= Source text =
*** Block opens ***

PREDICT-HD is a large-scale international study of people with the Huntington disease (HD) CAG-repeat expansion who are not yet diagnosed with HD. The objective of this study was to determine the stage in the HD prodrome at which cognitive differences from CAG-normal controls can be reliably detected.


For each of 738 HD CAG-expanded participants, we computed estimated years to clinical diagnosis and probability of diagnosis in 5 years based on age and CAG-repeat expansion number (Langbehn, Brinkman, Falush, Paulsen, & Hayden, 2004). We then stratified the sample into groups: NEAR, estimated to be ≤9 years; MID, between 9 and 15 years; and FAR, ≥15 years. The control sample included 168 CAG-normal participants. Nineteen cognitive tasks were used to assess attention, working memory, psychomotor functions, episodic memory, language, recognition of facial emotion, sensory-perceptual functions, and executive functions.

*** Block closes ***

= Task brief =
Reproduce the PREDICT-HD passage from "PREDICT-HD is a" up to and including "be reliably detected.", substituting "multinational" for "international".

= Information given =

*** Block opens ***

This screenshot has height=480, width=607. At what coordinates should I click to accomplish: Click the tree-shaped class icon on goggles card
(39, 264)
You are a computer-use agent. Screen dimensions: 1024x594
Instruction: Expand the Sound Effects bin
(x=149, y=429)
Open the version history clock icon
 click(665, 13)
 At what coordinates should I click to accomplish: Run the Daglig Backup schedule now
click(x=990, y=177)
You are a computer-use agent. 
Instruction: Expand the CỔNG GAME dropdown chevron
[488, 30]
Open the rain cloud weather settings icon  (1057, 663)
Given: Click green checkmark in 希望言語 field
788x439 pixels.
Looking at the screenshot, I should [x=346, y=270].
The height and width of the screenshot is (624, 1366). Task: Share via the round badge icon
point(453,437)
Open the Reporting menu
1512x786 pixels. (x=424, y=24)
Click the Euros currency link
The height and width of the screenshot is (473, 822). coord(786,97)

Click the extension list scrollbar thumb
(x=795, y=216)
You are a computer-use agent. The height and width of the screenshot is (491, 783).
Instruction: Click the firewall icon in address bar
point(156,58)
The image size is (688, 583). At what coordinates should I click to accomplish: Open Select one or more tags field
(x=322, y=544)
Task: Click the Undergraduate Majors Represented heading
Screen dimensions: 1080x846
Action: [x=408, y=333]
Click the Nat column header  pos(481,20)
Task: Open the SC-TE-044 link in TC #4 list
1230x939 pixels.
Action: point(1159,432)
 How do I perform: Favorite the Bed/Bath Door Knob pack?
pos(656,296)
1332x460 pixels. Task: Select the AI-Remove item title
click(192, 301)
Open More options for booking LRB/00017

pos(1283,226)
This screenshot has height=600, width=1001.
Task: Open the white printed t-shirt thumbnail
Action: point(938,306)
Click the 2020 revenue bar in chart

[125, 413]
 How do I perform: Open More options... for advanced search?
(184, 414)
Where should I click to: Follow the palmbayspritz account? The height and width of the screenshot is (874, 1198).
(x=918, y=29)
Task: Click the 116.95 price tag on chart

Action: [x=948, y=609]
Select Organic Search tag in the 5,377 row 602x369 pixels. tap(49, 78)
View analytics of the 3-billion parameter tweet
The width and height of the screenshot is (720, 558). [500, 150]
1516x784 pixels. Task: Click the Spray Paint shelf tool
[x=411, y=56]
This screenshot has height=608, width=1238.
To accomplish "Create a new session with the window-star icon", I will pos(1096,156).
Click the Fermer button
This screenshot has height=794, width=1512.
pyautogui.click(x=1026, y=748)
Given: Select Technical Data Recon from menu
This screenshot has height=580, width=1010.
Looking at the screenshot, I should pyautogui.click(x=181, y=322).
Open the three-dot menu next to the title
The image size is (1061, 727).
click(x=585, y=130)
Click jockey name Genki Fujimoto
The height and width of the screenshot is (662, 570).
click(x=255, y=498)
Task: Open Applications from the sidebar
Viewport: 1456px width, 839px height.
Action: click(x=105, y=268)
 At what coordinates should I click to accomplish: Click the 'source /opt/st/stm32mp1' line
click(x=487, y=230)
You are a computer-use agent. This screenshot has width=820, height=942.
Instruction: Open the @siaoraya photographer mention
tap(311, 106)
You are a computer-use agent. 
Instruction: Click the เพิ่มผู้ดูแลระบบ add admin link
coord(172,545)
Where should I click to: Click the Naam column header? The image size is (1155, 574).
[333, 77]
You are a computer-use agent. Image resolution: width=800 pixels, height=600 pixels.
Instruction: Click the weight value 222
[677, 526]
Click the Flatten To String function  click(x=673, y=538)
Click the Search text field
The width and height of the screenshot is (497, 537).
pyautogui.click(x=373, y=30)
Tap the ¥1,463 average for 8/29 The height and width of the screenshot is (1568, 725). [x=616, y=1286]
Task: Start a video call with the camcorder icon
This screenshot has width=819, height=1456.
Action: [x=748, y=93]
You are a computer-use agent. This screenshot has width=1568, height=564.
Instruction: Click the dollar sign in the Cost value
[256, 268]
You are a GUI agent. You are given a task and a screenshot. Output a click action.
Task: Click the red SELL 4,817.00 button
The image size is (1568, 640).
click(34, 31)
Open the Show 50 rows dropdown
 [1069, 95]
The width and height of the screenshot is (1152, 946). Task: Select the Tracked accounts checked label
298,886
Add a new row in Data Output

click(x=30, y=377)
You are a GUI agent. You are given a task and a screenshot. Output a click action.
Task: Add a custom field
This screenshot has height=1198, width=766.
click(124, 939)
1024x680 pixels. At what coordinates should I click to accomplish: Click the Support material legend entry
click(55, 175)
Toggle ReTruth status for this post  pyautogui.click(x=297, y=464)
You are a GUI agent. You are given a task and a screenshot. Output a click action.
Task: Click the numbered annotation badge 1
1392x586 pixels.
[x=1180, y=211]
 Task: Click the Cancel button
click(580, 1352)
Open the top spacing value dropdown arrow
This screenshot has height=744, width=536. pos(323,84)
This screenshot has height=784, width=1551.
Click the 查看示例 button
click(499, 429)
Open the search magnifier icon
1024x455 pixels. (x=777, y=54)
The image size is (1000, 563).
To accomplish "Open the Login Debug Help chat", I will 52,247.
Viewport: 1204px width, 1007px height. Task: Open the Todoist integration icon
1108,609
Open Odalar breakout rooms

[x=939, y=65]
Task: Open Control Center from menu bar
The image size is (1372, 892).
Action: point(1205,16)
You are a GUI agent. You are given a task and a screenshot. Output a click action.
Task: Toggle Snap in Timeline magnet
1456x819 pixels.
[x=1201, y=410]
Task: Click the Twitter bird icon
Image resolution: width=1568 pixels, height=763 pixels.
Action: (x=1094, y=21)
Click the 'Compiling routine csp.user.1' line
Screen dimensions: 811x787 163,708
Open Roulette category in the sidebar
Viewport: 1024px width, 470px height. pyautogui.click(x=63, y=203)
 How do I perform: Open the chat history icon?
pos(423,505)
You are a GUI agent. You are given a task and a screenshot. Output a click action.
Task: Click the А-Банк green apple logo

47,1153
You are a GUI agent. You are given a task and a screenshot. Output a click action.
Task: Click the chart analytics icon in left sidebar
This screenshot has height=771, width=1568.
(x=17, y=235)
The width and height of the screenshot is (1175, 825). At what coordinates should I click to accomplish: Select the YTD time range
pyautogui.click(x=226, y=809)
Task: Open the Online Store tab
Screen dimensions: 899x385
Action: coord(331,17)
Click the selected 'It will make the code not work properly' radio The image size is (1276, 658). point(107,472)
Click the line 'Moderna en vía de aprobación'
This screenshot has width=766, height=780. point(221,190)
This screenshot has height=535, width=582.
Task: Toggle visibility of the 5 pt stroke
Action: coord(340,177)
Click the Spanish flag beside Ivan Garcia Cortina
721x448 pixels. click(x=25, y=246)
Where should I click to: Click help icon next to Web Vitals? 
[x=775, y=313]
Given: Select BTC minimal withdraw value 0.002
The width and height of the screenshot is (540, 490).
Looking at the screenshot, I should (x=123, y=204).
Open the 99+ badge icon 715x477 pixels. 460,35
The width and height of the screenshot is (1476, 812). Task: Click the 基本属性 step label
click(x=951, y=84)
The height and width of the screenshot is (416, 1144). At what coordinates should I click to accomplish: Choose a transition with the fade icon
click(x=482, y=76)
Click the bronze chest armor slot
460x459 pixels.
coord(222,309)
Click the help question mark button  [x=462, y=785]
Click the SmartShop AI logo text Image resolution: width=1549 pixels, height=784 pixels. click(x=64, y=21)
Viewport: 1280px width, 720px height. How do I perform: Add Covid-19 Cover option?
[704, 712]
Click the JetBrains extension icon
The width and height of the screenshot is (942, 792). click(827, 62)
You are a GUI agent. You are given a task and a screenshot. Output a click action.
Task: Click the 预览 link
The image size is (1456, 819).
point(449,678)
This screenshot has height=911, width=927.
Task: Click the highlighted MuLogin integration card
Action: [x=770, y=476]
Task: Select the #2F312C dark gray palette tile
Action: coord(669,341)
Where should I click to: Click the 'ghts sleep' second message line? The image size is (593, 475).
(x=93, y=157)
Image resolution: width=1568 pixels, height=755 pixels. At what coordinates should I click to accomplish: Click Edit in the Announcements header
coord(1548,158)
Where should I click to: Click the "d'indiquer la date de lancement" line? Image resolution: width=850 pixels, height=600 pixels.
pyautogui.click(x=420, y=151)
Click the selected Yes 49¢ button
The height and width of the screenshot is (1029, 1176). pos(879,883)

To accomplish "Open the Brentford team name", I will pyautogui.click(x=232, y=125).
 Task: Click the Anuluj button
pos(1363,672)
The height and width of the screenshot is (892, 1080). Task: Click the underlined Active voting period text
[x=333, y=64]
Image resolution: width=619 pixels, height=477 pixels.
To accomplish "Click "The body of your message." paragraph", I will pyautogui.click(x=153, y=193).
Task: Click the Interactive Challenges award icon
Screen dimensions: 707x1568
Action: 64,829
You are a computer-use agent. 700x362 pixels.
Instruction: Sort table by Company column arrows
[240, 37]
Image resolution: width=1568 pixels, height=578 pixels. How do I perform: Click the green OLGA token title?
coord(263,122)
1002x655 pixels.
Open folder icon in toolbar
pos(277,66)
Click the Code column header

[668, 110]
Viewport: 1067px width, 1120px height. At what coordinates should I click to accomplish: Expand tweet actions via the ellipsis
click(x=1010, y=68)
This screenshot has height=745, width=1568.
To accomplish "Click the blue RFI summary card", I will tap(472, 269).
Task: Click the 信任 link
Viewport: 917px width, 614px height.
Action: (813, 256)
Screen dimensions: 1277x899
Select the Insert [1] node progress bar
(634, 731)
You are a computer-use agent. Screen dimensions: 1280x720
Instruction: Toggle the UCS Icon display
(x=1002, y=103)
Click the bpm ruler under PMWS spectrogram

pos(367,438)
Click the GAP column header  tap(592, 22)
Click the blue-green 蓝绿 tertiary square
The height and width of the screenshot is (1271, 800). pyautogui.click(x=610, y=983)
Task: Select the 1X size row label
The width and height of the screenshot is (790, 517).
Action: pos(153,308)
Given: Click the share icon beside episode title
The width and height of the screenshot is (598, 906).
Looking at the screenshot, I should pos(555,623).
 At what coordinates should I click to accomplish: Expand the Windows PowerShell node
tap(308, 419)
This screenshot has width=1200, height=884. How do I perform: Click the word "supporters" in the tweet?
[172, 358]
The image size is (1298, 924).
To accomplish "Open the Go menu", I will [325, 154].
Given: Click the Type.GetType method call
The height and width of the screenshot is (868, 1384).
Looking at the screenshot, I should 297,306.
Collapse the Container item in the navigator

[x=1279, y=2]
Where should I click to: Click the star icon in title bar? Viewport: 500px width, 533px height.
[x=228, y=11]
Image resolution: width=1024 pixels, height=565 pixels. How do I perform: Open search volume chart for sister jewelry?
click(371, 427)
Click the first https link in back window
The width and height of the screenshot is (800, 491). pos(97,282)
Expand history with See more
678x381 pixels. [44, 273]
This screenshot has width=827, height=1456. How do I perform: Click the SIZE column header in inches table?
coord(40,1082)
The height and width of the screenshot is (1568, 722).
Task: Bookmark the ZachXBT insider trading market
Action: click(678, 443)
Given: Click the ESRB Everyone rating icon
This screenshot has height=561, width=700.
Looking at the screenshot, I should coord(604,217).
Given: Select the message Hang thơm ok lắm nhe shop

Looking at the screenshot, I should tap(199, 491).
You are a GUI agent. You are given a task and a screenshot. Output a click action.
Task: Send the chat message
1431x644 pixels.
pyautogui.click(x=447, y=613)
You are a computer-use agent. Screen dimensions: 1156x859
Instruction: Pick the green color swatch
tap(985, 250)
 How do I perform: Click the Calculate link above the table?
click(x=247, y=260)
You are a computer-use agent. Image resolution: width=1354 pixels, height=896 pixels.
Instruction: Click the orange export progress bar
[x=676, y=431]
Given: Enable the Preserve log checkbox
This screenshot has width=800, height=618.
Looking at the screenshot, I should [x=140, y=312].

*** Block closes ***

= Written answer =
PREDICT-HD is a large-scale multinational study of people with the Huntington disease (HD) CAG-repeat expansion who are not yet diagnosed with HD. The objective of this study was to determine the stage in the HD prodrome at which cognitive differences from CAG-normal controls can be reliably detected.